Public sector innovation is often discussed in terms of ambition. Strategies, funding commitments, and political intent are usually not in short supply.
What is far less visible, but far more decisive, is the institutional infrastructure that determines how experimentation actually happens.
This becomes particularly clear with AI.
AI development depends on iterative testing, access to data, and rapid feedback. Public sector environments, by contrast, are shaped by strong safeguards around data protection, procurement, and system stability. These safeguards are necessary, but they often push experimentation into informal or late-stage settings.
The consequence is a structural mismatch.
Teams lack access to the tools and environments needed to test and prototype early, so ideas remain conceptual for too long.
Validation happens only after vendors or technologies are selected.
Risk surfaces downstream, when reversal is expensive and politically hard.
Recently, working with Zaizi, we facilitated an AI sandbox hackathon designed to explore a different approach. The key objective was to show how rapid innovation could solve real-world operational challenges.

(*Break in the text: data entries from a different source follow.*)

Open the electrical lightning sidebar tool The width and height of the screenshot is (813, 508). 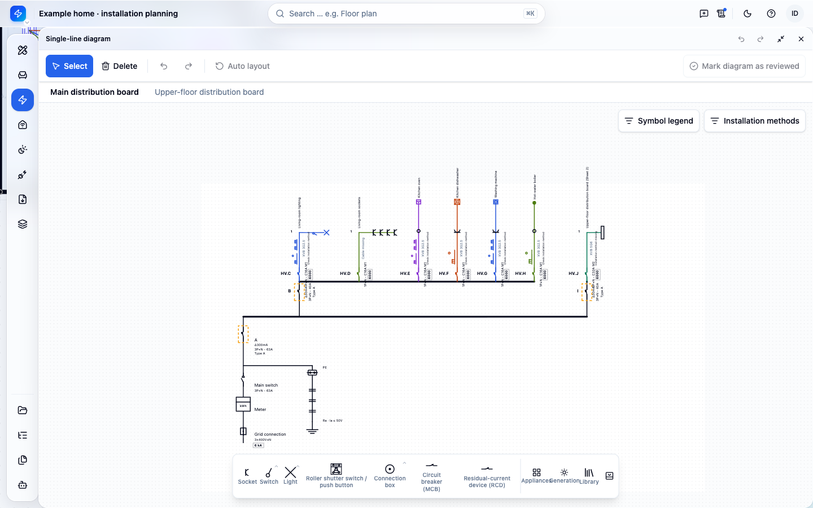[23, 100]
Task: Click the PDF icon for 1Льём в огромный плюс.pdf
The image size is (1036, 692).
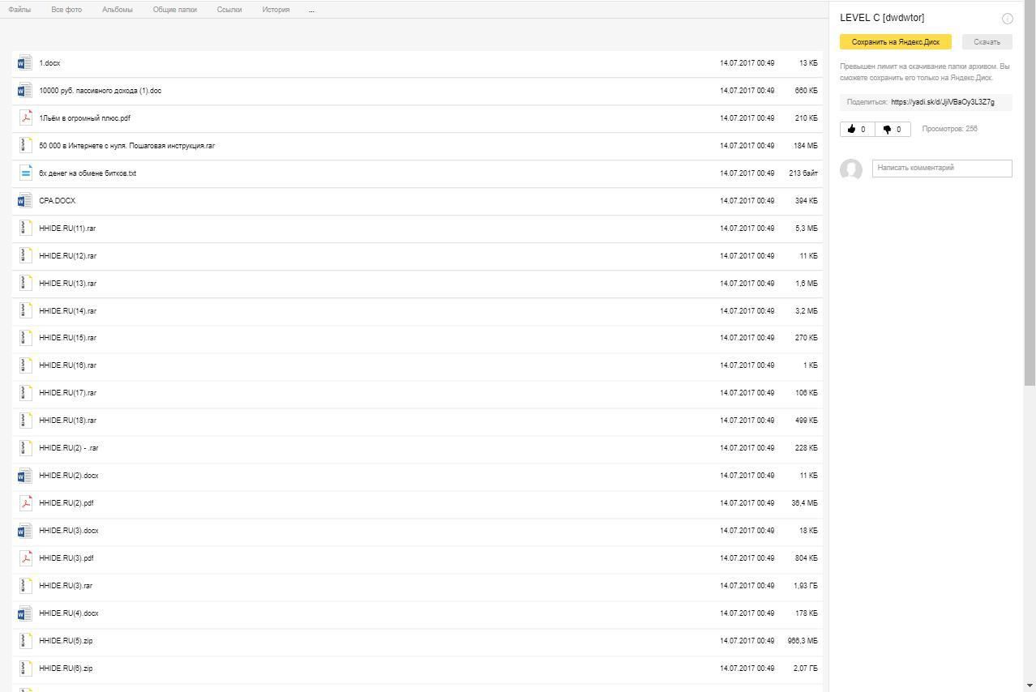Action: click(25, 118)
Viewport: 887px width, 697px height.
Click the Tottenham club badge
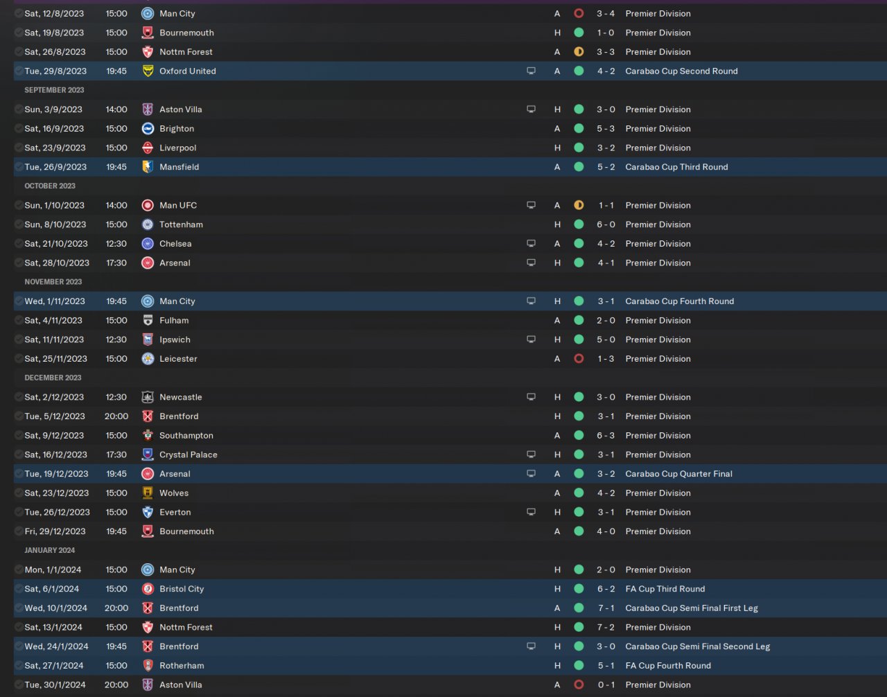pos(148,224)
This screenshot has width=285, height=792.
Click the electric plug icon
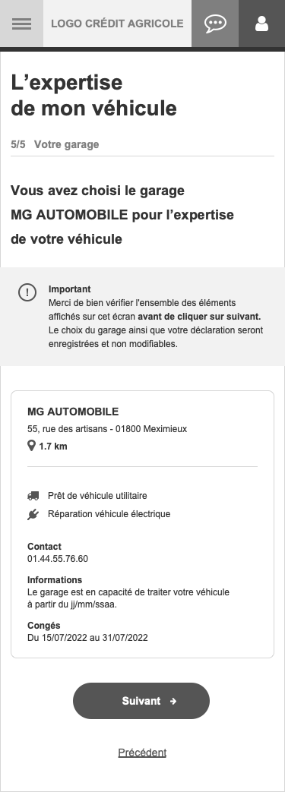click(x=33, y=514)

Designing for Safe Experimentation
Zaizi’s starting point was pragmatic. They wanted to prove what was possible when teams could build and prototype quickly, in a way that was safe and operationally realistic.
That meant giving teams access to the right tools early, without exposing sensitive data or interacting with live systems. Speed of access mattered more than formal setup.
To support this, NayaOne provided a secure digital sandbox purpose-built for early-stage validation.
Teams were able to move from ideas to working prototypes quickly, testing AI-enabled use cases in an environment that mirrored real-world conditions while remaining fully isolated from production.
What Changed in Practice
Once the hackathon began, teams moved directly from ideation into building.
Because the environment removed common institutional blockers, cross-functional collaboration emerged quickly. Technical specialists and non-technical participants could work hands-on with tools and data to start prototyping, rather than relying on abstractions or second-hand documentation.
Ideas were evaluated through use, not debate.
Assumptions were tested immediately.
Failure became informative rather than reputational.
From a policy and innovation perspective, this matters. Fast experimentation is compatible with strong governance when controls are applied proportionately.
Outcomes Beyond Prototypes
Teams produced working prototypes that addressed real public sector challenges. These outcomes mattered. But just as important were the organisational learnings generated through hands-on experimentation.
The hackathon showed that when experimentation infrastructure is deliberately designed into the system:
- Learning cycles shorten dramatically
- Vendor and technology risk becomes visible earlier
- Decision-making improves through evidence, not assumption
- AI-enabled innovation can unlock meaningful operational benefits for government and public services, from efficiency gains to improved service delivery
As Karan Jain, Founder and CEO of NayaOne, reflected:
“What teams need is secure infrastructure that allows them to experiment rapidly without risking systems or data. This hackathon showed what happens when that barrier is removed.”
A Broader Implication
Public sector innovation often stalls not because institutions resist change, but because teams lack safe, practical environments to explore uncertainty through real work.
Digital sandboxes, when designed properly, are not innovation theatre. They are enabling spaces where teams can experiment rapidly, build and test solutions, and tackle real public service challenges without exposing live systems or sensitive data.
As AI becomes more deeply embedded in core public services, this ability to give teams a safe space to learn by building, rather than debating, will become increasingly important.